Olahraga adalah kebiasaan sehat yang harus dilakukan oleh semua orang, termasuk Anda yang baru saja terdiagnosis kena penyakit jantung koroner. Dengan berolahraga rutin, lemak-lemak yang sebelumnya tertimbun di dalam tubuh dan membuat pembuluh tersumbat dapat terbakar, risiko serangan jantung pun semakin rendah.

Sebelum melakukan olahraga, sebaiknya diskusikan terlebih dahulu dengan dokter jenis olahraga apa yang boleh dilakukan dan seberapa intensitas olahraga yang aman. Pastikan Sahabat Ono memilih olahraga yang baik untuk jantung dan usahakan untuk melakukan olahraga setiap hari, meskipun dalam durasi yang tak terlalu lama.

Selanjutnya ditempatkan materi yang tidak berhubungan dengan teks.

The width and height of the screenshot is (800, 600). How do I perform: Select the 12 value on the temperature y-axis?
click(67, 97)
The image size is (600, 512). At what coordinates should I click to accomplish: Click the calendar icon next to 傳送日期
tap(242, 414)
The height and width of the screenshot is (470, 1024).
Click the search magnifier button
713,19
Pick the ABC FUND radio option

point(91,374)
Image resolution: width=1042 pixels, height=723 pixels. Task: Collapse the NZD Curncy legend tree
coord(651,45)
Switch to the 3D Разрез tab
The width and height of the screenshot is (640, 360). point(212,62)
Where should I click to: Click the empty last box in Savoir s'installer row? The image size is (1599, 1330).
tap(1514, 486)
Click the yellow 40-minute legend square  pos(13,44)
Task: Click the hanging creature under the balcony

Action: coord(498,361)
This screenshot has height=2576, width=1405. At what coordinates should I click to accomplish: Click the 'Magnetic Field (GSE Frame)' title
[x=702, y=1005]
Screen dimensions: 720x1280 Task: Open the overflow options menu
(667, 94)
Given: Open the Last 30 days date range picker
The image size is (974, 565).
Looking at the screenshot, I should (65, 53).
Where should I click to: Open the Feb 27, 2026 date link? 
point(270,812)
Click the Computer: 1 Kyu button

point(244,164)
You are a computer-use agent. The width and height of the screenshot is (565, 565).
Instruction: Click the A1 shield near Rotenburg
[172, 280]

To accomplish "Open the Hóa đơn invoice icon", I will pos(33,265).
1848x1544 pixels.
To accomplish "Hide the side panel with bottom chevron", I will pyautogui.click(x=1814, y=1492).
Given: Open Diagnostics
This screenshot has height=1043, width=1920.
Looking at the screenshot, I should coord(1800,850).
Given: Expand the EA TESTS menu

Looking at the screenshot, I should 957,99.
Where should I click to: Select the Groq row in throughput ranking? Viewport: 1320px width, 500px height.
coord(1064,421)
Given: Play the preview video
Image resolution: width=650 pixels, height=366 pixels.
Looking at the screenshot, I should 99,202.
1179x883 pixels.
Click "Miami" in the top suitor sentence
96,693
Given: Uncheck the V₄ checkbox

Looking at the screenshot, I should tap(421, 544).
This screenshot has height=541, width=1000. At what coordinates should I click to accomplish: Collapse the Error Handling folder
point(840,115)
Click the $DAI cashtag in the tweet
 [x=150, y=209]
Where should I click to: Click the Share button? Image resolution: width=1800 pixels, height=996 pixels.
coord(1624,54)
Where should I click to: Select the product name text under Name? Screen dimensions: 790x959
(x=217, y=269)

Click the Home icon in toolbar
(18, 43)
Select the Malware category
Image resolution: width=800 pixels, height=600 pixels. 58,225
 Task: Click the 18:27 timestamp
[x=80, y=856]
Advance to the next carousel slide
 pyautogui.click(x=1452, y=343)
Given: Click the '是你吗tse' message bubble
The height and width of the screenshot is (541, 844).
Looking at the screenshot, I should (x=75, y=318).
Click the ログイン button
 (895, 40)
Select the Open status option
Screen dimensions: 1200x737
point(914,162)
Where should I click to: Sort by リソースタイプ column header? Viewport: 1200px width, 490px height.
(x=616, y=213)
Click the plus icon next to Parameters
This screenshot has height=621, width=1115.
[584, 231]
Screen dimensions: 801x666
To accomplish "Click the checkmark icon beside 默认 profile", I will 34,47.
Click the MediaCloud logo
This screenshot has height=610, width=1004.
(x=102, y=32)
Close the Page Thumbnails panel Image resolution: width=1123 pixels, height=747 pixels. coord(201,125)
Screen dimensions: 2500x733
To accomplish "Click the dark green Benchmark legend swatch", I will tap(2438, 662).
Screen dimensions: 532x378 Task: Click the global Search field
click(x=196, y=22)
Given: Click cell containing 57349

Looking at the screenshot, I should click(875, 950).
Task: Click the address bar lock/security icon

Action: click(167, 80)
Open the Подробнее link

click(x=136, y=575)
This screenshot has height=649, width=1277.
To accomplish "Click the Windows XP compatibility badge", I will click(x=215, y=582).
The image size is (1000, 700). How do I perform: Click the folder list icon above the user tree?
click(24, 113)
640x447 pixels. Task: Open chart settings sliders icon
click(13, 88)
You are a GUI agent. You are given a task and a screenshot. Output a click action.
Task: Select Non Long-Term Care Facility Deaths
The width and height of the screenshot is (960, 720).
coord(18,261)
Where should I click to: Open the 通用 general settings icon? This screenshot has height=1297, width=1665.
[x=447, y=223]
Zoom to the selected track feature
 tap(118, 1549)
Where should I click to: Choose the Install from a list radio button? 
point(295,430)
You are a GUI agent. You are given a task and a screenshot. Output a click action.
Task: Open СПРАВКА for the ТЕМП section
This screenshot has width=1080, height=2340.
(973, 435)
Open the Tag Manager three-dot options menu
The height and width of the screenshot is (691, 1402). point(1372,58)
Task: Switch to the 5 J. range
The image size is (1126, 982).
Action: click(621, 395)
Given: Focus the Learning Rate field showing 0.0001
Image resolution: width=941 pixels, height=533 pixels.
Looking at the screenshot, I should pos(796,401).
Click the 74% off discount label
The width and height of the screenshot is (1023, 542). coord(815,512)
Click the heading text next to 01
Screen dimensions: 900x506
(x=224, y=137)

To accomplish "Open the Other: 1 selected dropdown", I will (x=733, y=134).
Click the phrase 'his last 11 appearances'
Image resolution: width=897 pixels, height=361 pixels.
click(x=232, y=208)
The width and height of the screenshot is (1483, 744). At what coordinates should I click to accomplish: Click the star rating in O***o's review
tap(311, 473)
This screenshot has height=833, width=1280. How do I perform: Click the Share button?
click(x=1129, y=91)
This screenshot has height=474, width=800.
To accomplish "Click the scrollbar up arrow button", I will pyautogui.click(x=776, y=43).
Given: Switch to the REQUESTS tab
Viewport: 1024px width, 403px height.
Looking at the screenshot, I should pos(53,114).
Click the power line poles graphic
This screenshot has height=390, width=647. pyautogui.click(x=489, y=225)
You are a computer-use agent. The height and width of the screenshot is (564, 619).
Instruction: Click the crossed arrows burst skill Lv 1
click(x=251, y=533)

Hindari stres dan faktor yang menyebabkan stres

Stres adalah salah satu faktor yang dapat menyebabkan pembuluh darah Anda tersumbat dan oksigen tidak sampai ke jantung. Wajar memang bila seseorang mengalami tekanan dan stres. Namun yang terpenting adalah bagaimana mengelola stres tersebut.

Mengelola stres yang mungkin muncul juga termasuk pengobatan alami yang bisa Anda lakukan untuk mengatasi penyakit jantung koroner. Sahabat Ono dapat melakukan kegiatan-kegiatan yang Anda sukai, untuk menurunkan tingkat stres yang Anda alami.

Istirahat yang cukup

Salah satu cara alami mengobati penyakit jantung koroner adalah beristirahat dengan teratur. Pasalnya, kurang tidur bisa menyebabkan Anda berisiko penyakit jantung koroner. Oleh karena itu,  bila Anda sudah mengalami penyakit tersebut, kebiasaan begadang hanya membuat kondisi kesehatan Anda semakin buruk.

Dalam berbagai penelitian diketahui bahwa orang yang durasi tidurnya kurang dari 7 jam per malam memiliki risiko penyakit jantung yang lebih tinggi.

Tidak merokok

Kebiaaan merokok memiliki pengaruh buruk terhadap kesehatan jantung. Maka itu, setelah didiagnosis atau melakukan pengobatan jantung koroner, Sahabat Ono harus menghindari rokok sama sekali. Kandungan nikotin dalam rokok dapat menyempitkan pembuluh darah, alhasil jantung jadi bekerja lebih keras.

Selain itu, kandungan karbon monoksida pada rokok dapat mengurangi kadar oksigen dalam darah dan merusak lapisan pembuluh darah. Berhenti merokok adalah salah satu cara pengobatan alami untuk penyakit jantung koroner. Pasalnya, jika kebiasaan ini diteruskan, risiko mengalami serangan jantung pun makin meningkat.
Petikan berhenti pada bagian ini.